■ DIRECTIONS FOR THIS TASK: Word for word, copy out the records given below.

■ Saved data entries:
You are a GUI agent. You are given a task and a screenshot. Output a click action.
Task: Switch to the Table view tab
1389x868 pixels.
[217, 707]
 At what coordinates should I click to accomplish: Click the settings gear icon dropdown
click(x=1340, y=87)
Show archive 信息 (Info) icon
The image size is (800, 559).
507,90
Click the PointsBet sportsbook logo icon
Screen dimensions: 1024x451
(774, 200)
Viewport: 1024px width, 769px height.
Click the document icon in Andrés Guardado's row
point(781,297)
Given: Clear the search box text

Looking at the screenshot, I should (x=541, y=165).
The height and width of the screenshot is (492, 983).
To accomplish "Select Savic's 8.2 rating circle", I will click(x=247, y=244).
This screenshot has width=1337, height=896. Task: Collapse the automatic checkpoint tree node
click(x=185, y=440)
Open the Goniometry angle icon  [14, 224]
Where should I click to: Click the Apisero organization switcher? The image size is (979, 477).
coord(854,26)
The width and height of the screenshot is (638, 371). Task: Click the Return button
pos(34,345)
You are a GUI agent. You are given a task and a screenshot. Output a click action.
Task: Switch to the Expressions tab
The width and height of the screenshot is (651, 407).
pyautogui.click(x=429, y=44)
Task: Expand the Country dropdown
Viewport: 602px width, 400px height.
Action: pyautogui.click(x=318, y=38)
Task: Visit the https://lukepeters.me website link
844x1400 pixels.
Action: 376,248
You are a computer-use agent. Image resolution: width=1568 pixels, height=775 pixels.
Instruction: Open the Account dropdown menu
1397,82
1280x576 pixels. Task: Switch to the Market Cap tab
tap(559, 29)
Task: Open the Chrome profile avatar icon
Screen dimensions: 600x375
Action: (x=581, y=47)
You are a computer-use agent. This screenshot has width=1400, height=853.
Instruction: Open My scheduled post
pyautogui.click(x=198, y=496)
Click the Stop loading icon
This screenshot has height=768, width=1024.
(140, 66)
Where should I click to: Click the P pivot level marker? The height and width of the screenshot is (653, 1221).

■ OUTPUT FOR THIS EXERCISE:
You are a GUI agent. You are given a task and a screenshot. Output a click action.
Task: Switch to the Table view tab
1389x868 pixels.
[217, 707]
 At what coordinates should I click to accomplish: Click the settings gear icon dropdown
click(x=1340, y=87)
Show archive 信息 (Info) icon
The image size is (800, 559).
507,90
Click the PointsBet sportsbook logo icon
Screen dimensions: 1024x451
(774, 200)
Viewport: 1024px width, 769px height.
Click the document icon in Andrés Guardado's row
point(781,297)
Given: Clear the search box text

Looking at the screenshot, I should (x=541, y=165).
The height and width of the screenshot is (492, 983).
To accomplish "Select Savic's 8.2 rating circle", I will click(x=247, y=244).
This screenshot has width=1337, height=896. Task: Collapse the automatic checkpoint tree node
click(x=185, y=440)
Open the Goniometry angle icon  [14, 224]
Where should I click to: Click the Apisero organization switcher? The image size is (979, 477).
coord(854,26)
The width and height of the screenshot is (638, 371). Task: Click the Return button
pos(34,345)
You are a GUI agent. You are given a task and a screenshot. Output a click action.
Task: Switch to the Expressions tab
The width and height of the screenshot is (651, 407).
pyautogui.click(x=429, y=44)
Task: Expand the Country dropdown
Viewport: 602px width, 400px height.
Action: pyautogui.click(x=318, y=38)
Task: Visit the https://lukepeters.me website link
844x1400 pixels.
Action: 376,248
You are a computer-use agent. Image resolution: width=1568 pixels, height=775 pixels.
Instruction: Open the Account dropdown menu
1397,82
1280x576 pixels. Task: Switch to the Market Cap tab
tap(559, 29)
Task: Open the Chrome profile avatar icon
Screen dimensions: 600x375
Action: (x=581, y=47)
You are a computer-use agent. This screenshot has width=1400, height=853.
Instruction: Open My scheduled post
pyautogui.click(x=198, y=496)
Click the Stop loading icon
This screenshot has height=768, width=1024.
(140, 66)
Where should I click to: Click the P pivot level marker? The height and width of the screenshot is (653, 1221).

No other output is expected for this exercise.